Lake Willastein Park, commonly referred to as Willastein Park, is a roughly 100-acre public park located in Maumelle, Arkansas, roughly 20 miles northwest of Little Rock, Arkansas.

== History ==
The park occupies land that was originally acquired by the U.S. Government via eminent domain in 1941. War Department contracts were signed, and ground was broken on September 2, 1941, to build the 7,613-acre Maumelle Ordnance Works, with the mission of producing and storing picric acid and ammonium picrate explosives in 21 reinforced-concrete bunkers measuring 61ft high and 27ft wide. Their bunkers would have capacity for 75,000 lbs. of chemicals, which would increase by 50% in March 1942. The storage facility was completed in May 1942, reaching full capacity by the end of the year. The chemicals stored and produced at the facility would be used for high-explosive bombs and artillery shells for many branches of the military and their allies. During the war, engineers would build a small reservoir along a local creek to store runoff fresh water.

The site would operate until August 15, 1945, with production ending around this time. Of the nearly two-dozen bunkers built, only three survive to this day including Bunker No. 4 which is listed on the National Register of Historic Places. On September 13, 1945, approximately 2,300 acres were transferred to the Federal Land Bank while the remaining land was transferred to the Army Corps of Engineers, who would subsequently declare the land a surplus in 1959. The approximately 5,200 acres of surplus land would be sold to Perry Equipment Company in 1961, under contract to conduct salvage and decontamination operations the area. A number of bunkers would serve as temporary training aids for municipal fire departments before being demolished.

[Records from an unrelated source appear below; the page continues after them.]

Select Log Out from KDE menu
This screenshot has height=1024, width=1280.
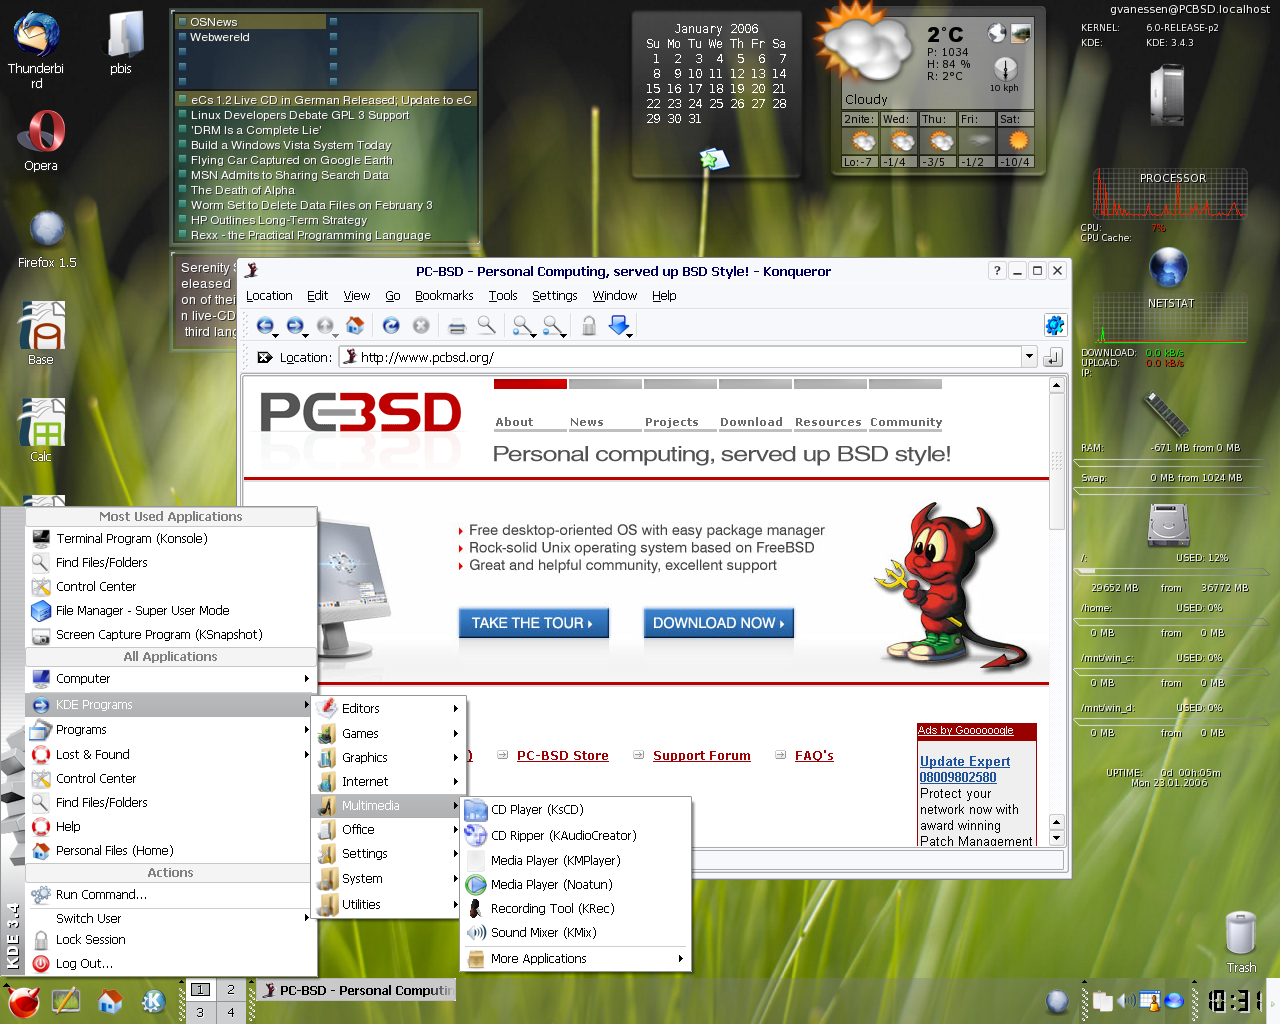coord(84,964)
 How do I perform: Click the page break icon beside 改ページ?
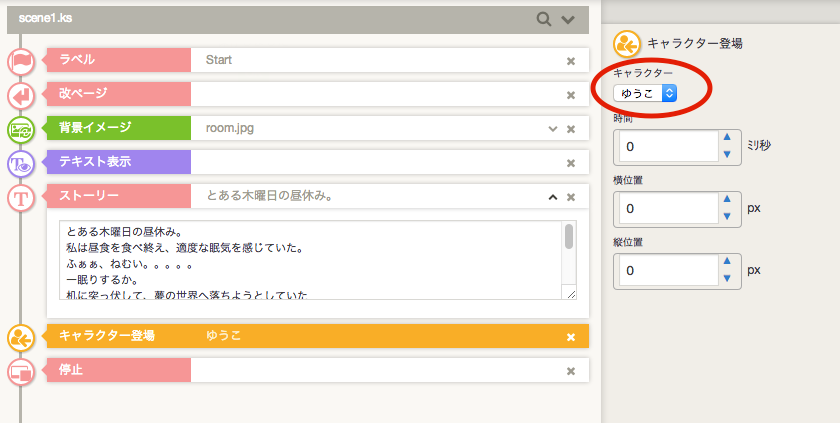point(21,95)
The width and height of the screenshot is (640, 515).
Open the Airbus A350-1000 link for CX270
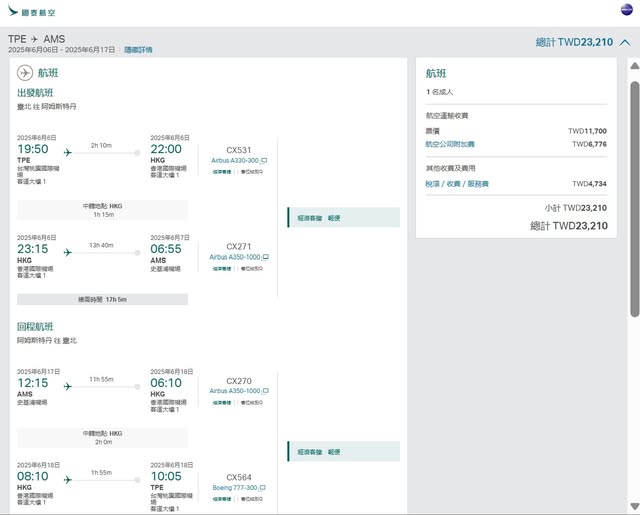tap(234, 391)
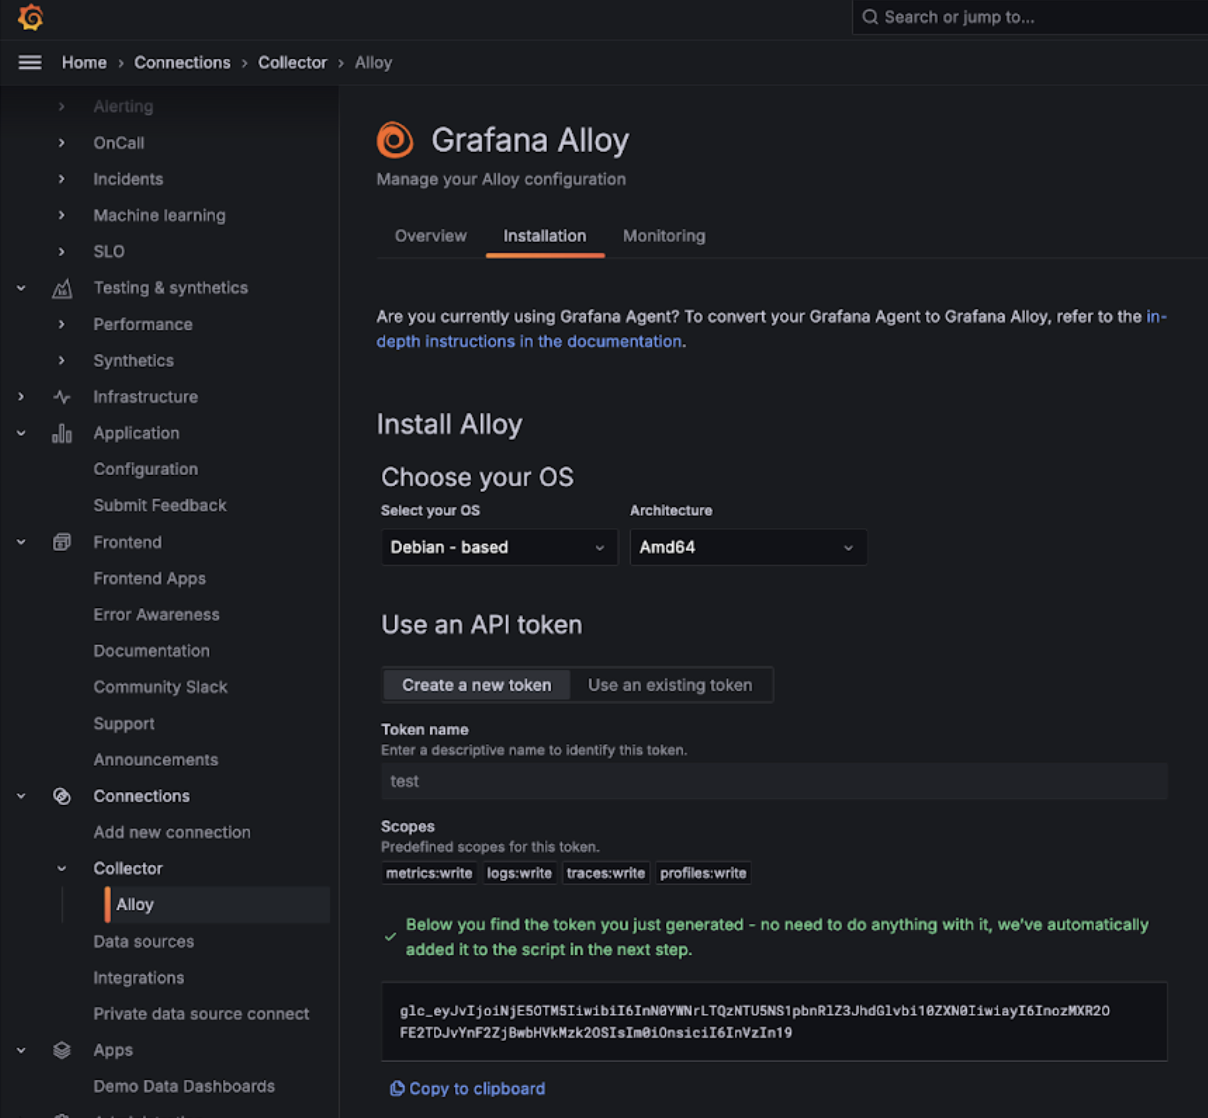Click the Application bar-chart icon in sidebar
The height and width of the screenshot is (1118, 1208).
coord(61,433)
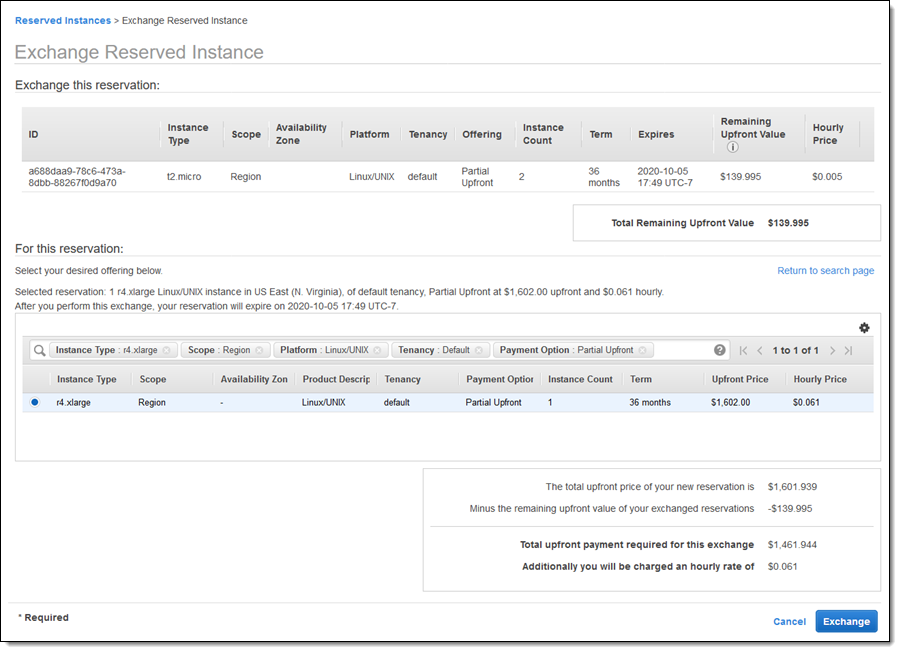Viewport: 900px width, 652px height.
Task: Show info for Remaining Upfront Value
Action: click(732, 147)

== Conversion to a park ==
In 1966, the town of Maumelle was set to be established as one of the thirteen new towns to be federally funded under the "New Town" Projects, with the idea of providing Little Rock with a new metropolitan area. Jess P. Odom would purchase the property and along with Maumelle Land Development for $1.01 million with the idea of developing the property into a recreation area. The site would be repurposed for public green space in the early 1970s and developed into a public park to serve the growing number of families in the town. Today, the park features a small lake (Lake Willastein), a walking loop, and picnic areas.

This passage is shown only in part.